Comment se faisait-il qu'on ne lui eût pas parlé de cet événement? C'était intéressant pour lui, au bout du compte! On le lui avait caché, pourquoi? Avait-on cru qu'il lui serait désagréable d'apprendre que cette fille s'était noyée? Mais en quoi cela pouvait-il lui être désagréable? Est-ce que c'était sa faute? Est-ce qu'ils auraient l'aplomb de dire que c'était sa faute? C'est là ce qu'il faudrait voir, par exemple!
Bagrianof s'arrêta devant la porte comme pour sortir. La grosse cloche tintait toujours à coups lents et égaux,--les petites cloches sonnaient de temps en temps ensemble avec un bruit de sanglots... Bagrianof tourna le dos à la porte et se remit à marcher.

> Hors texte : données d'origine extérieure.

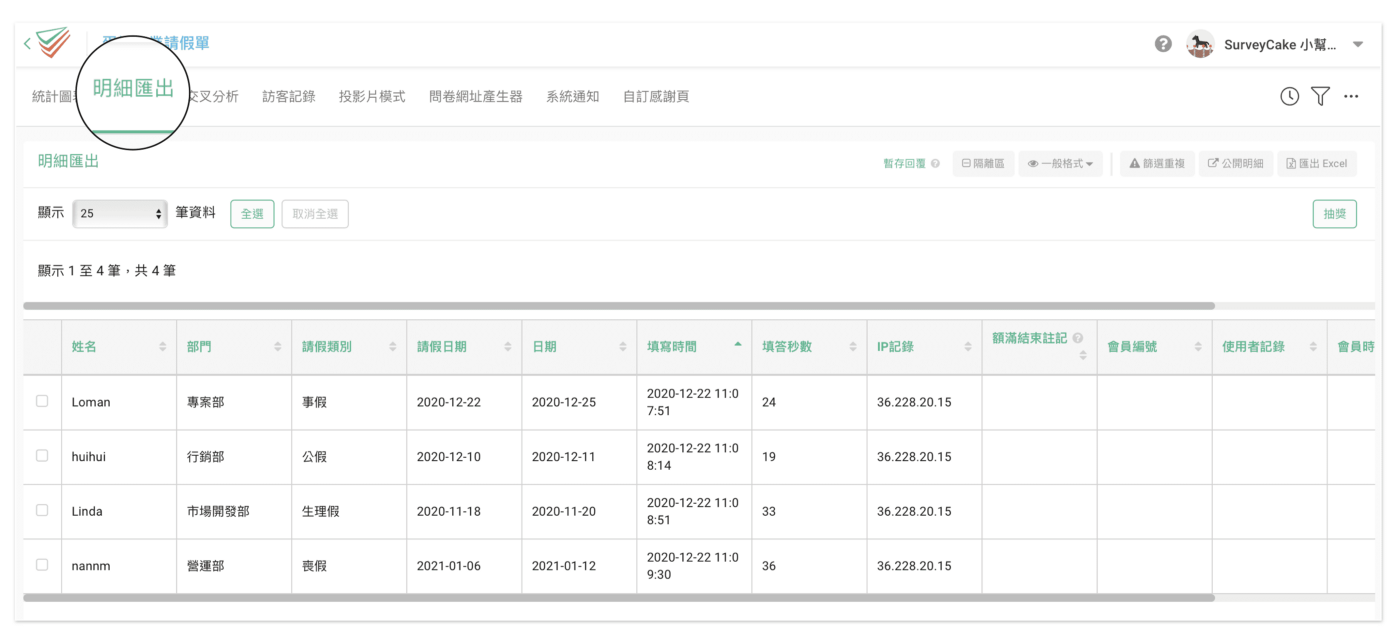The height and width of the screenshot is (642, 1400).
Task: Sort by 填寫時間 column arrow
Action: [738, 345]
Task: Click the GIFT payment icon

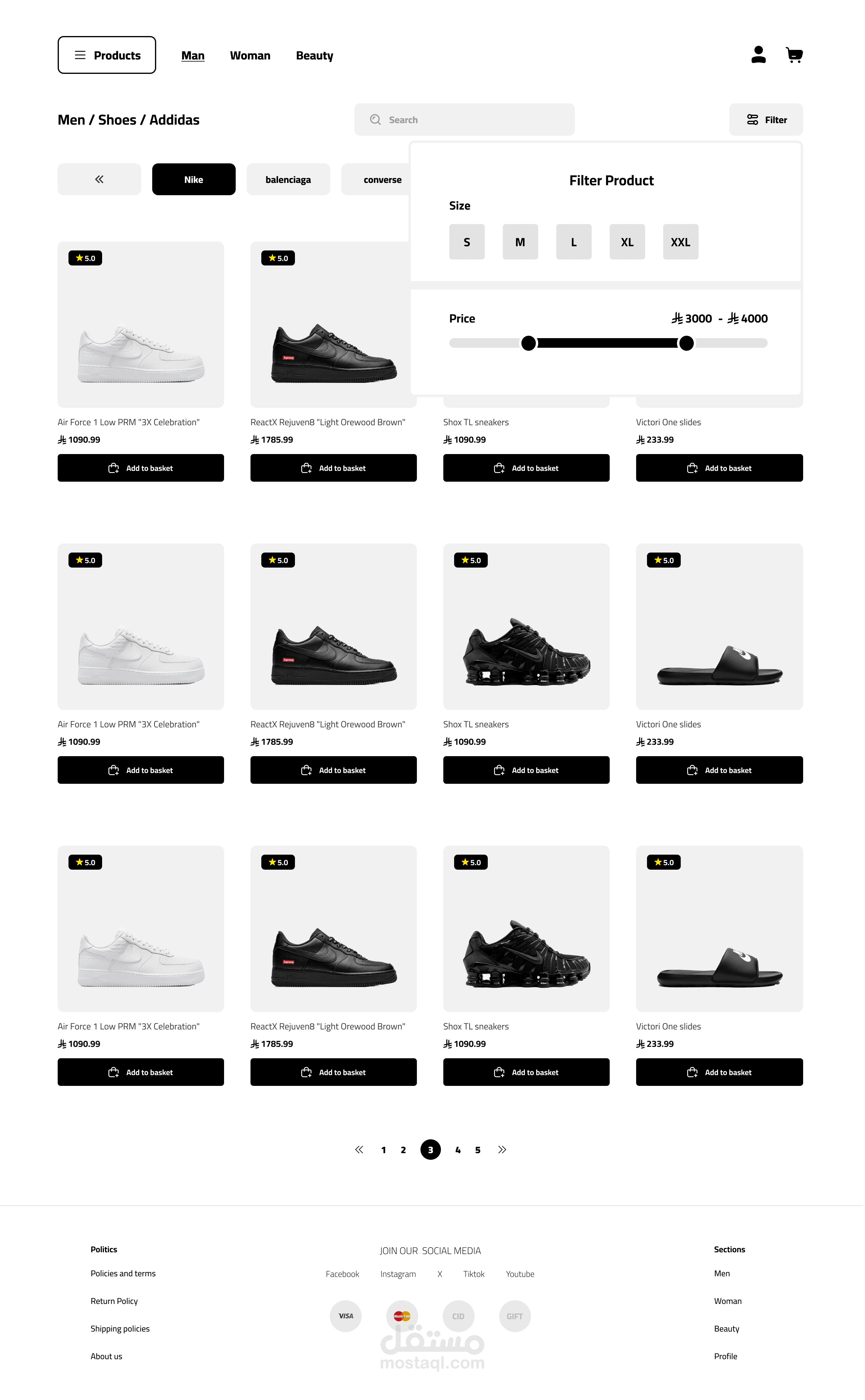Action: (515, 1316)
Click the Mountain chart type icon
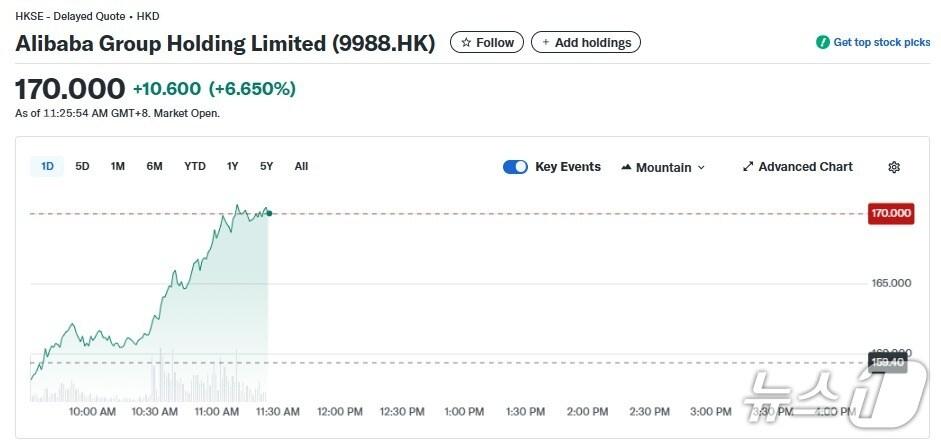Screen dimensions: 941x442 [x=626, y=167]
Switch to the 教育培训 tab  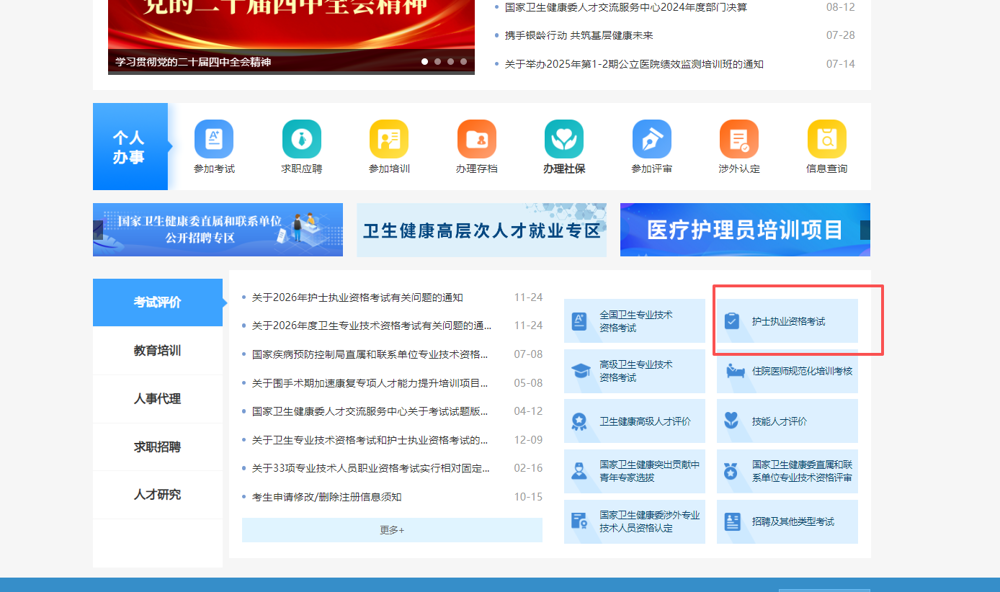[x=157, y=351]
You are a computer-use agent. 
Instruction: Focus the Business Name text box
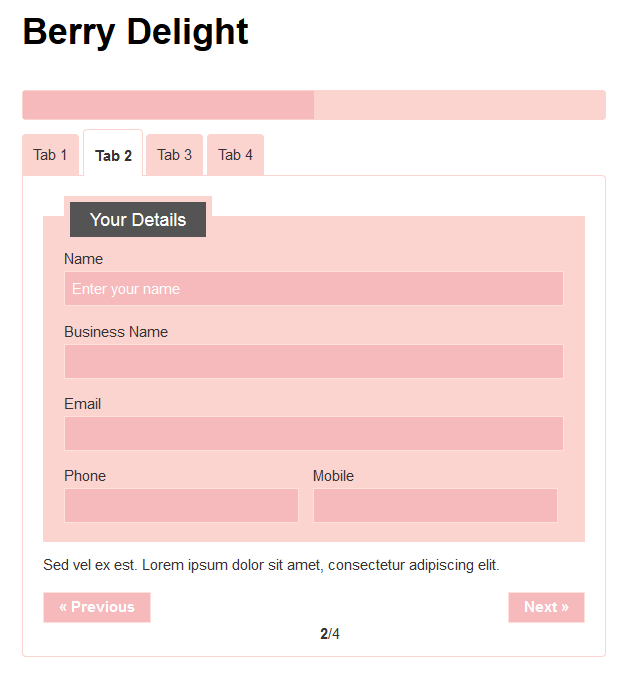(x=313, y=361)
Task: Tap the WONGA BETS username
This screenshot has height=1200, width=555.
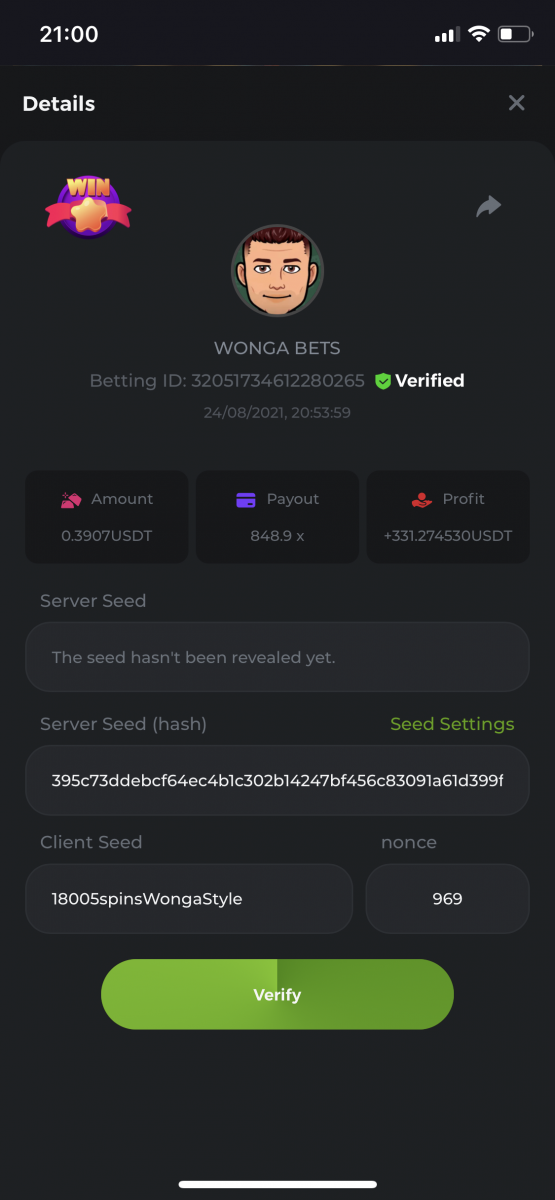Action: [277, 349]
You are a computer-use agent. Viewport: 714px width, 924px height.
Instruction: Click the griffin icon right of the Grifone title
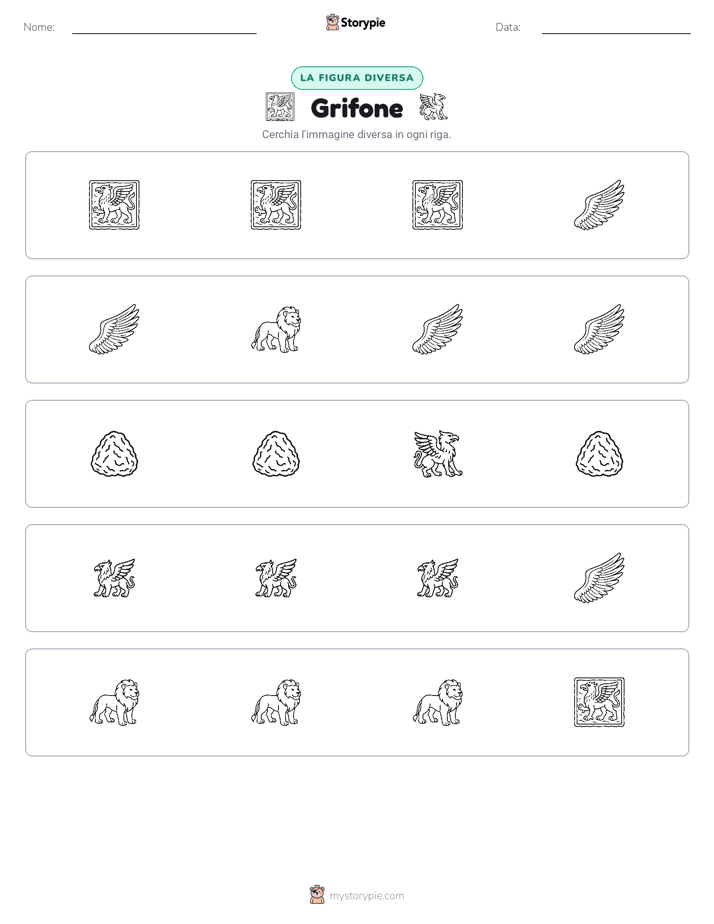433,107
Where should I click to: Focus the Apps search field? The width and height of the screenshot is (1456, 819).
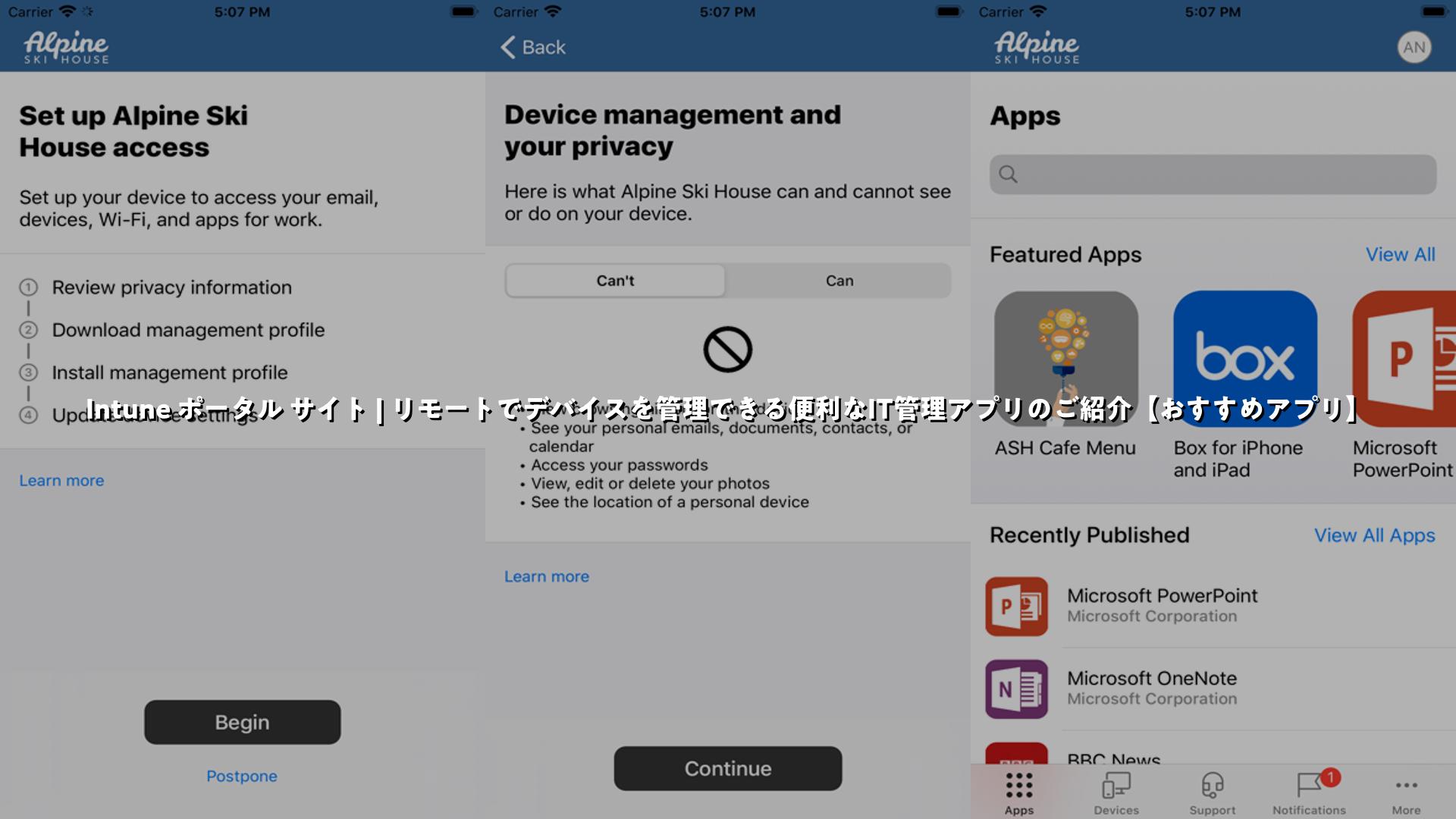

Sa faute? En quoi sa faute? Pas pour celle-là au moins!... Elle était venue le trouver, l'effrontée! Elle avait demandé la grâce de son amant,--car enfin qui pouvait se douter que ce n'était pas son amant, mais seulement son fiancé? Il avait cru que c'était son amant, lui: les filles de village ne sont pas, à l'ordinaire, d'une vertu si farouche! Oh! non, ce n'était pas sa faute, à lui. Elle n'avait pas besoin de venir le trouver!... Mais quî donc avait eu l'aplomb de dire que c'était sa faute?...
Il se retourna brusquement, cherchant à dévisager l'audacieux... Il était seul.
Alors il se rappela que c'était Timothée qui lui avait dit: "exprès" comme pour le braver. Elle s'était noyée exprès; c'est Timothée qui l'avait dit, Timothée le payerait sans tarder! Et le prêtre qui faisait un enterrement de seigneur à cette fille!...
Bagrianof s'arrêta. Le glas avait cessé. Le silence et la résolution qu'il venait de prendre de châtier l'insolent lui firent beaucoup de bien.
Il s'assit dans son fauteuil, ouvrit son tiroir, prit la lettre à l'archevêque et la mit bien en évidence; puis il alluma un cigare et se remit à lire. Mais il ne comprit pas un mot de ce qu'il lisait.
Fédotia avait de belles funérailles. Sauf les bambins dont les cris avaient désorienté le vieux domestique, personne n'était resté au logis.
Le père avait voulu la grand'messe avec les chantres, et le prêtre avait consenti à tout, prenant la responsabilité sur lui: il avait fait le sacrifice de sa place. D'ailleurs la jeune mère paraissait plus forte, le petit avait bonne envie de vivre, et, si cruel que fût Bagrianof, il ne pouvait les chasser avant un mois au moins. Dans un mois, il mettrait tous ses trésors sur une pauvre charrette, et il irait où la grâce de Dieu et de ses supérieurs voudrait bien l'envoyer,--en Sibérie, s'il le fallait, enseigner la loi de Dieu aux Toungouses. Ne serait-il pas sûr de la vie, riche de posséder sa femme et son enfant, qu'on ne pouvait lui ravir?